(Collected data entries)
▼

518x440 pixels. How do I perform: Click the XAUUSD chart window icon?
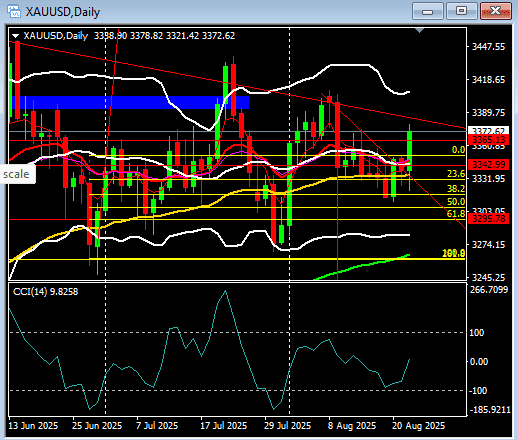coord(14,11)
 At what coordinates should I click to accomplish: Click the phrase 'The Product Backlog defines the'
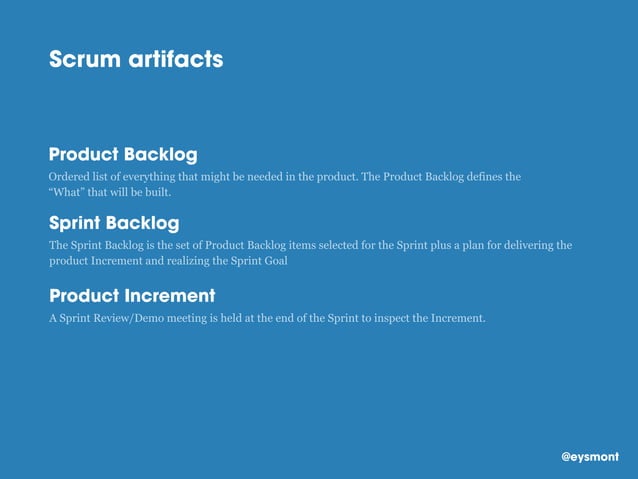click(441, 177)
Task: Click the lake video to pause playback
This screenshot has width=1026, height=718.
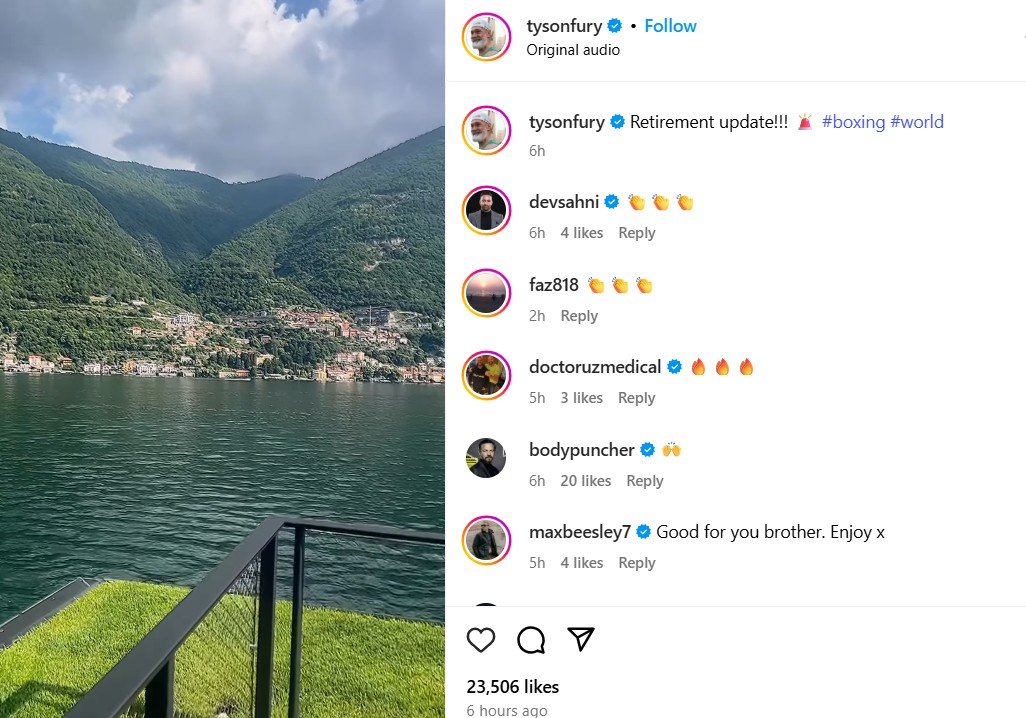Action: click(222, 359)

▲

What to work on ▸ Without including any pictures, please restate all the records exactly.

Task answer ▸
518x440 pixels. How do I perform: Click the XAUUSD chart window icon?
coord(14,11)
 At what coordinates should I click to accomplish: Click the phrase 'The Product Backlog defines the'
click(441, 177)
Task: Click the lake video to pause playback
This screenshot has width=1026, height=718.
Action: click(222, 359)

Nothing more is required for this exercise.